Overall, the book’s author maintains that “checklists seem to be able to defend everyone, even the experienced against failure in many more tasks than we realized. They provide a kind of cognitive net. They catch mental flaws.”

The reviewer:

The reviewer points out the important flip side to checklists as follows: “Bureaucracy is nothing but checklists. That’s part of what’s wrong with government—officials go through the day with their heads in a rulebook, dutifully complying with whatever the lists require instead of thinking about what makes sense.”

The reviewer makes the point that someone in authority needs to use judgment and that means: “relying on individual creativity and improvisation—the opposite of a checklist.”

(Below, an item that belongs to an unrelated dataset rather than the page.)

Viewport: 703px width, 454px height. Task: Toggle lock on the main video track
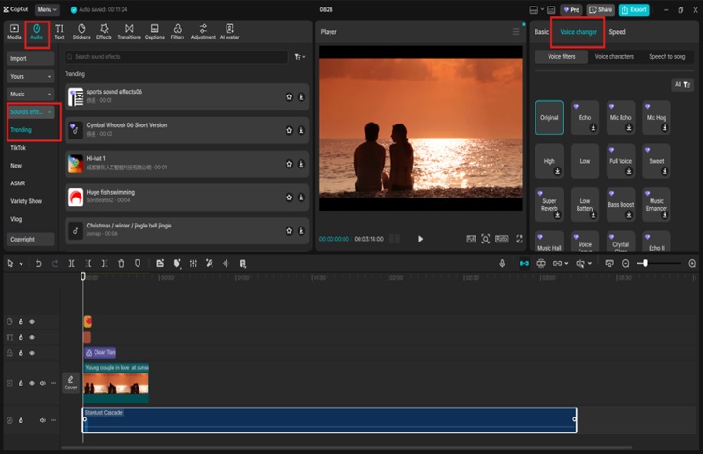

The review goes on to then try and address the seeming contradiction between the need and value of checklists and the stifling effect that it can have by pointing out that “The utility of formal protocols [i.e. checklists, standard operating procedures (SOPs), etc.] varies with the nature of the activity—some activities are highly systematized, like engineering and other dependent on the judgment and personality of the individual. Spontaneity and imagination are important in many jobs.”

So there you have it—checklists—are helpful in defined, routine, almost mechanized areas where we can identify and itemize the necessary tasks, they are common to its performance, and they are proven to help avoid frequent oversights and mistakes. But where agility and innovation is called for, checklists can lead to either bureaucracy and/or missing the mark in getting the job done.

So are checklists helpful or hurtful with technology?

On one hand, technology is a fast-changing, innovative field that drives organizational transformation and thus it cannot primarily be a checklist function. Technology requires visionary leaders, talented managers, and customer-driven staffs. There isn’t a checklist in the world can inspire people, build meaningful customer relationships, and solve evolving, large and complex business problems.

On the other hand, there are common IT operational functions that need to get done and well-known pitfalls, and for these areas checklists can help us not make the same dumb mistakes again and again. For example, we can check that we are not making redundant IT investments. We can verify that appropriate accessibility for the handicapped has been provided for. We can safeguard people’s privacy with appropriate assessments.

The place for checklists in IT is pretty clear:

· STRANGLEHOLDS—Checklists cannot be a stranglehold on our business performance. They are not a substitute for thinking and doing. They cannot replace dedicated, talented, hardworking people addressing challenging and evolving business requirements with new and improved processes and technologies.

· SAFETY NETS—Checklists are safety nets. They are codified best practices and lessons learned that help us in not making routine, yet costly mistakes again.